Toward the end of his nearly hour-and-a-half-long presentation, Churchill confronted widespread claims in the media disputing his Native American heritage. Churchill, who has repeatedly contended to be Native American despite a lack of evidence, acknowledged his native blood does not run deep but insisted he is of Cherokee descent.
The largely supportive crowd of students applauded at several points throughout the presentation. Outside the auditorium, a large police presence ensured Churchill’s speech, which had been canceled at other schools due to safety concerns, proceeded without incident.
“My concern was that there was nothing endangering students,” UW-Whitewater Associate Vice Chancellor Roger Pulliam said afterward. “I’m happy to see it end safely.”
Rallies outside auditorium
Before the speech, students and legislators from both sides of the Churchill debate gathered to emphasize their views while braving a chilling cold. Emerging from what began as a quiet afternoon in the small town, students quickly turned Highway 12 into an active demonstration area.
College Democrats and College Republicans put on rallies a mere block apart from each other, with both groups holding signs and yelling cheers as honking trucks and cars passed by Whitewater’s main thoroughfare.

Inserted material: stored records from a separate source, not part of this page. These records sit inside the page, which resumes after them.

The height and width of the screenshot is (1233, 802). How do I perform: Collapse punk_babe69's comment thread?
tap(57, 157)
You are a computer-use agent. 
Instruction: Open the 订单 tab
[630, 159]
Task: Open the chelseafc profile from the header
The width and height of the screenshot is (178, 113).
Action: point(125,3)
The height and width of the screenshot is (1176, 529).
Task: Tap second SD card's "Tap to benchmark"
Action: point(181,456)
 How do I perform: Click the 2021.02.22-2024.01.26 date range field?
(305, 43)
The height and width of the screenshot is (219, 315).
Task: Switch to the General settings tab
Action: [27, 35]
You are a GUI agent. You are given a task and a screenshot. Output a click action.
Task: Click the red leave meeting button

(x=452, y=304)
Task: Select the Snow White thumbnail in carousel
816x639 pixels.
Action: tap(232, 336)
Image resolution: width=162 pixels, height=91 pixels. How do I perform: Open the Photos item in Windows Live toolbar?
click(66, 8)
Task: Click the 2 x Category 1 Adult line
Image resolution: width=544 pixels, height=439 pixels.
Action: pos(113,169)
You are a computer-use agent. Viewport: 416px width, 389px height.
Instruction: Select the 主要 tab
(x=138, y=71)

According to UW-Whitewater senior and College Democrat Patrick Singer, students did not necessarily agree with Churchill’s comments but did not want to deny the professor the opportunity to speak.
“Basically we wanted to support the university,” Singer said.
Other students emphasized the benefit of Churchill’s lecture as a major bonus for the university at the national level.
UW-Whitewater College Democrat social chair Paul Anderson said part of the reason he attended the rally was to help the university get exposure.
“It’s really great for the university,” Anderson said. “What else can we ask for? We’re getting national press.”
While the small group of College Democrats and a few other non-student demonstrators supported Churchill, a significantly larger group of students and community members gathered to protest the visit and remember the victims of the Sept. 11 attacks.
WTMJ-Milwaukee radio host Charlie Sykes; chairman of the Walworth County Republican Party Tyler August; State Reps. Robin Vos, R-Racine, and Steve Nass, R-Whitewater, all delivered speeches as the 200-person crowd held a candlelight vigil.
Nass targeted Churchill’s more-recent dilemmas, including the question of his Native American heritage and scholarly credentials.
According to Nass, Churchill should never have been allowed on campus.
“The American Indian Movement has called Churchill an Indian fraud and an academic fraud,” Nass said. “Common sense, unfortunately, was assassinated during this particular decision.”
However, Anderson pointed out Churchill has been a Native American activist for quite some time and has significant knowledge of Native American culture. Still, Anderson believed if Churchill was guilty of academic fraud, action should be taken.
“If he’s an academic fraud, they should ban his tenure,” Anderson said. “But why is this coming up now? Why didn’t they do it when they were doing the tenure review?”
According to Sykes, supporters gathered in order to stand up against Churchill’s “hate speech.”
“With free speech comes a responsibility: the responsibility to speak back, to reject the kind of bigotry and hate Ward Churchill has brought to this community,” Sykes said.
Vos disagreed with the pertinence of free speech with regard to Churchill, saying it is “alive and well in America and it has nothing to do with Ward Churchill.” Vos added free speech is “alive because of the men and women who have died overseas.”
Sykes read a letter from Wisconsin U.S. Rep. Mark Green, who could not attend the event.
“Your message is so much louder, so much more clean than any vitriolic and irrational statement that Ward Churchill could ever make,” Green wrote in the letter.